## EXCERPT
• • • • • • •
# Mexico: HSR contract awarded to ChinaRailway Construction canceled



## beautifulplanet (Nov 7, 2014)

Just four days ago, many thought it was a big announcement that a high-speed rail line would be built in Mexico between Mexico City and Queretaro (especially since Mexico currently doesn't have passenger rail besides some museum/tourist trains, Mexico City commuter rail, light rail and metro as well as Guadalajara light rail and the Monterrey metro).

The contract to build high-speed rail was awarded to China Railway Construction Corp. and its mexican partners, and the public service was supposed to begin as early as 2018.

Here is a news report from a few days ago:

Chinese-led consortium wins Mexico high-speed rail project
November 3, 2014
By Christine Murray

http://www.theglobeandmail.com/report-on-business/international-business/latin-american-business/chinese-led-consortium-wins-mexico-high-speed-rail-project/article21429186/

Surprisingly only a few days later, the contract has been canceled. A new bidding process is supposed to start:

Mexico cancels China contract for high-speed train line

November 7, 2014

http://www.bbc.com/news/business-29948331



> Rival bids by Germany's Siemens, Canada's Bombardier and France's Alsthom were considered.
> 
> According to reports, the three had asked for more time to prepare their submissions, but the requests were denied. Japan's Mitsubishi also expressed an interest.
> 
> ...




Also interesting is the following aspect of it reported by Bloomberg - that China Railway Construction Corp. did not even receive an official notification yet:



> China Railway Construction tumbled 5.8 percent today, the most since July 2013, to HK$8.02 at the close in Hong Kong. The Beijing-based company said by e-mail that it hadn’t received an official cancellation notice from Mexico.
• • • • • • •
## PROMPT
Copy out the forum post above about Mexico canceling its high-speed rail contract with China Railway Construction, word for word and in full.
• • • • • • •
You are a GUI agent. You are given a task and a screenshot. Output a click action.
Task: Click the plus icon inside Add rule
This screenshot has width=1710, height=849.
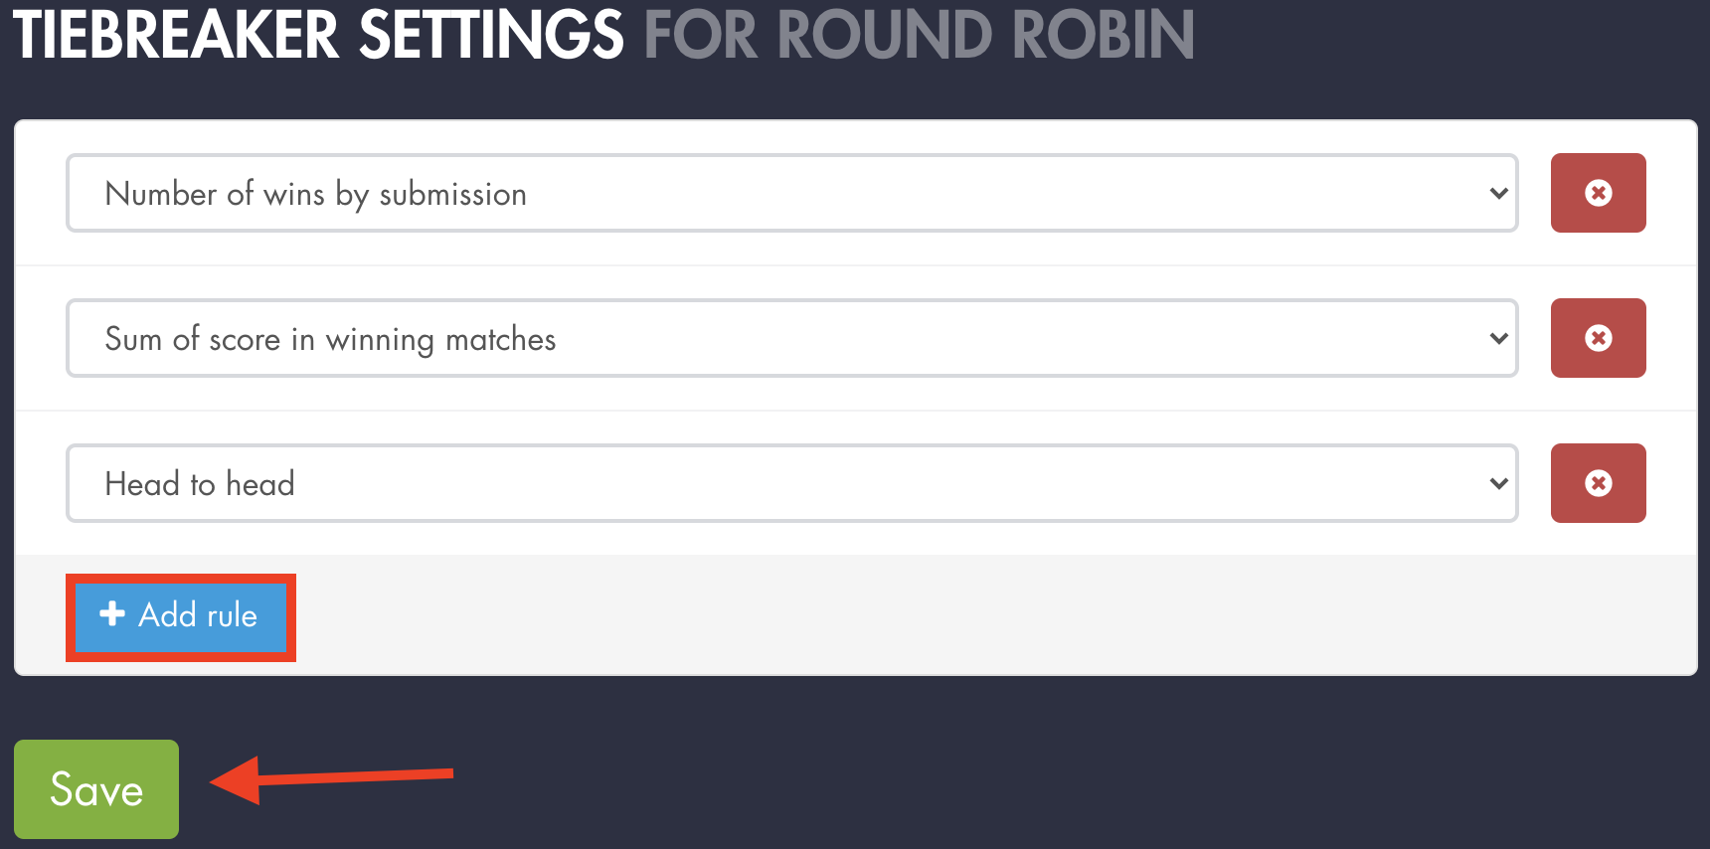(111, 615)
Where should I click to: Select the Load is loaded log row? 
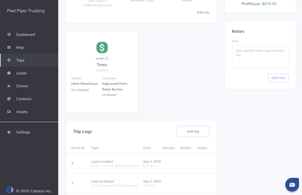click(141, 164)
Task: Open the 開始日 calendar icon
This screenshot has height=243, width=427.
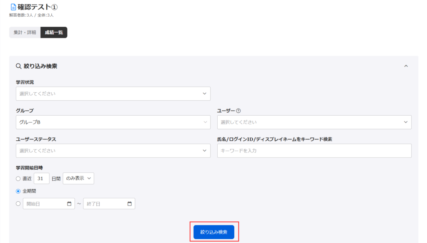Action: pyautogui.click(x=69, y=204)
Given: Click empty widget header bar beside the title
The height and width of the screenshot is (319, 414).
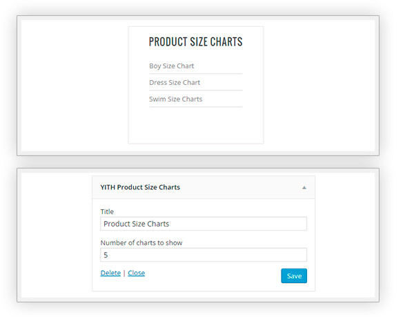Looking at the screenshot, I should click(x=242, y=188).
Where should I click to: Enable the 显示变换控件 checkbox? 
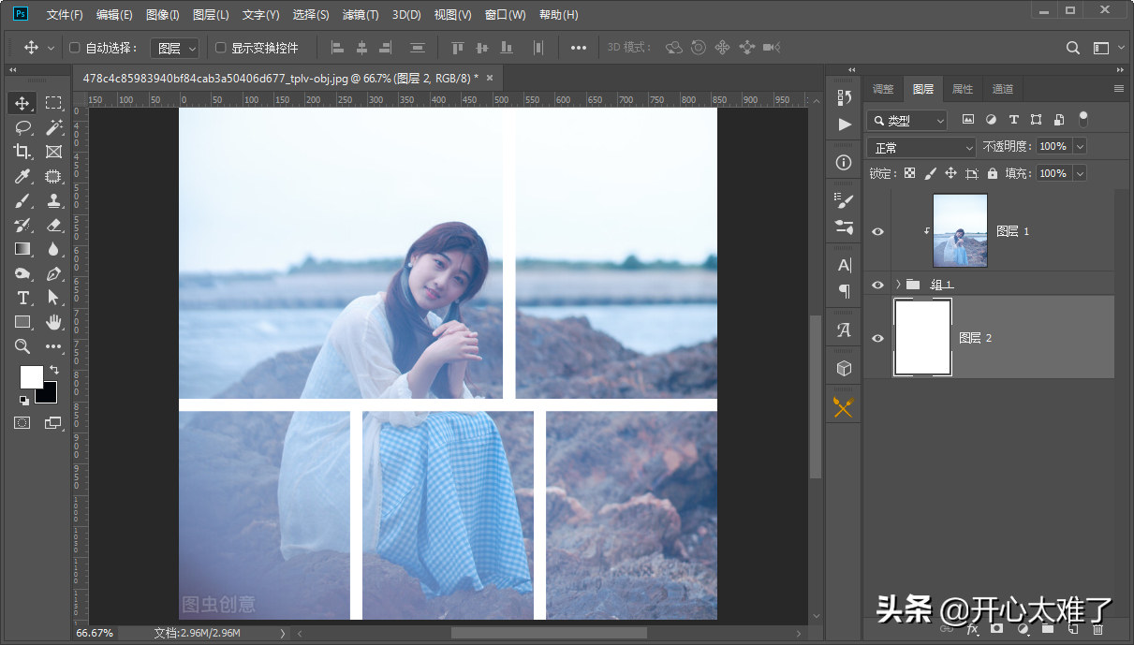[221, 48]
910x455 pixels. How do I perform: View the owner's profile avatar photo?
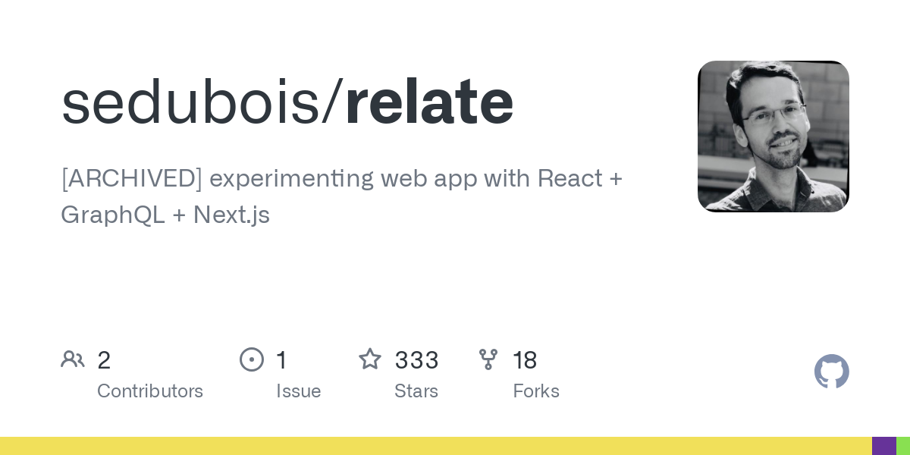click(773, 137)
• • • • • • •
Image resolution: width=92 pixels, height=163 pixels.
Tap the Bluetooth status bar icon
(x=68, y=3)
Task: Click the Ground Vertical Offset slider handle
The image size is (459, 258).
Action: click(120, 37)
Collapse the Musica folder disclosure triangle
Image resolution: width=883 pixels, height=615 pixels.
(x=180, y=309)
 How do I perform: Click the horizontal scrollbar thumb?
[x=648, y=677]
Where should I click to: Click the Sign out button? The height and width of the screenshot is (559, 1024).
• • • • • • •
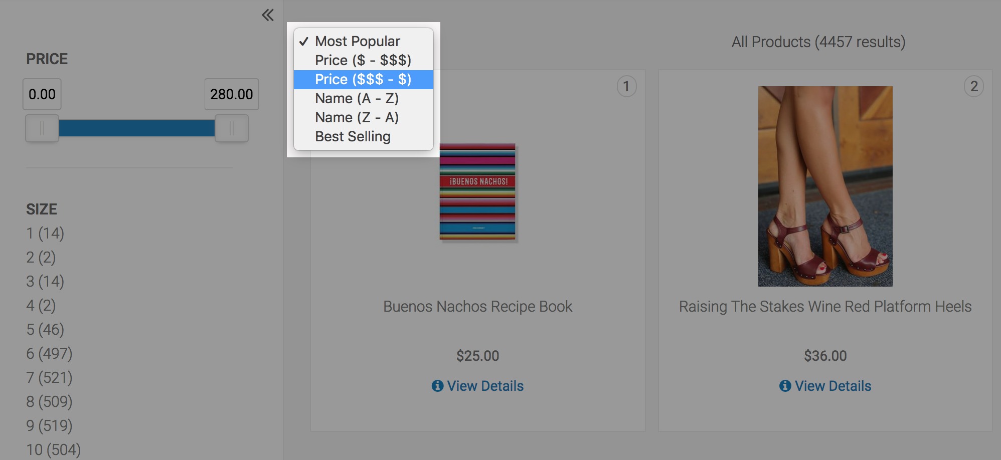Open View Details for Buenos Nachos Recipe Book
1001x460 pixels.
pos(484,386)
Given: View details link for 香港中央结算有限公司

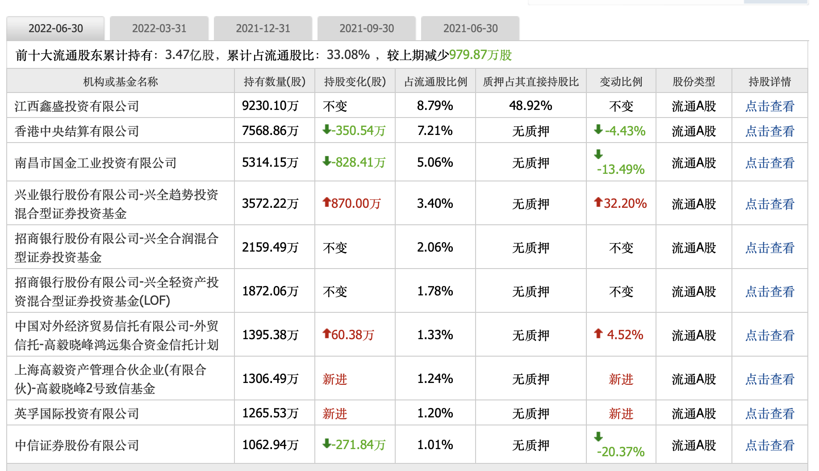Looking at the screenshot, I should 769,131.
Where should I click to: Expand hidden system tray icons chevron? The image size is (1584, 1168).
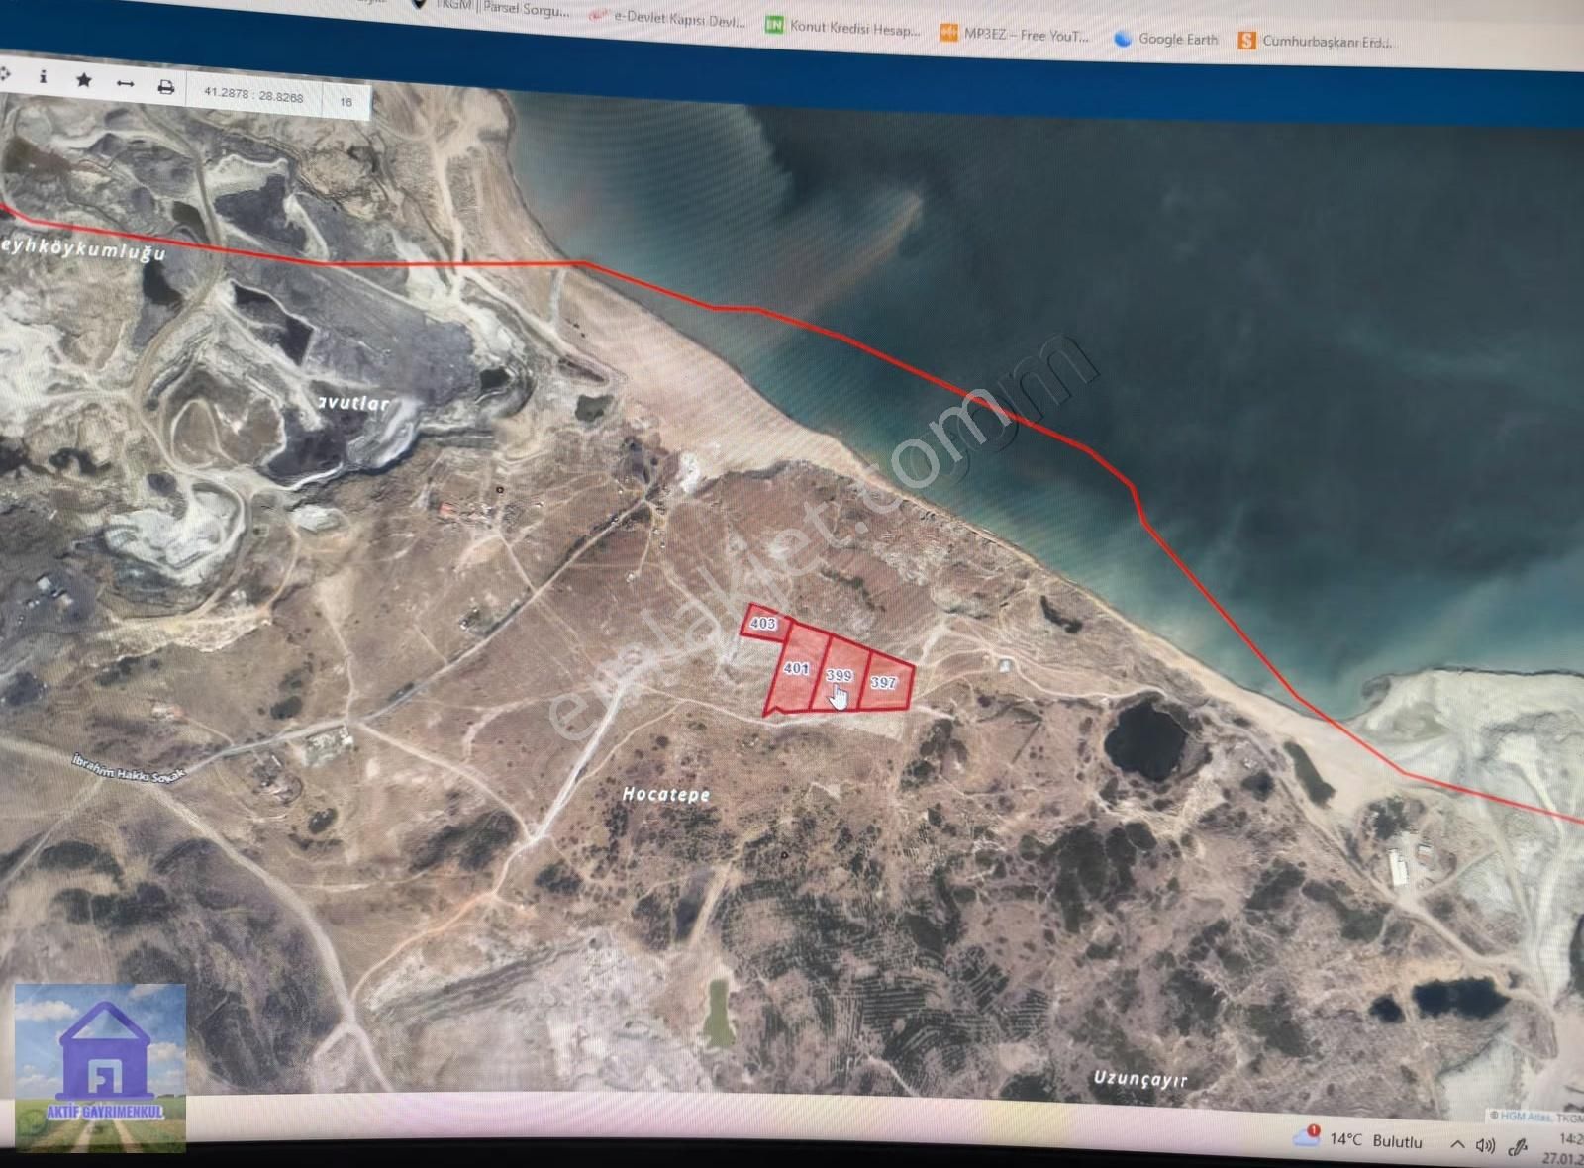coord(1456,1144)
• • • • • • •
## ANSWER TO THE EXERCISE
# Mexico: HSR contract awarded to ChinaRailway Construction canceled



## beautifulplanet (Nov 7, 2014)

Just four days ago, many thought it was a big announcement that a high-speed rail line would be built in Mexico between Mexico City and Queretaro (especially since Mexico currently doesn't have passenger rail besides some museum/tourist trains, Mexico City commuter rail, light rail and metro as well as Guadalajara light rail and the Monterrey metro).

The contract to build high-speed rail was awarded to China Railway Construction Corp. and its mexican partners, and the public service was supposed to begin as early as 2018.

Here is a news report from a few days ago:

Chinese-led consortium wins Mexico high-speed rail project
November 3, 2014
By Christine Murray

http://www.theglobeandmail.com/report-on-business/international-business/latin-american-business/chinese-led-consortium-wins-mexico-high-speed-rail-project/article21429186/

Surprisingly only a few days later, the contract has been canceled. A new bidding process is supposed to start:

Mexico cancels China contract for high-speed train line

November 7, 2014

http://www.bbc.com/news/business-29948331



> Rival bids by Germany's Siemens, Canada's Bombardier and France's Alsthom were considered.
> 
> According to reports, the three had asked for more time to prepare their submissions, but the requests were denied. Japan's Mitsubishi also expressed an interest.
> 
> ...




Also interesting is the following aspect of it reported by Bloomberg - that China Railway Construction Corp. did not even receive an official notification yet:



> China Railway Construction tumbled 5.8 percent today, the most since July 2013, to HK$8.02 at the close in Hong Kong. The Beijing-based company said by e-mail that it hadn’t received an official cancellation notice from Mexico.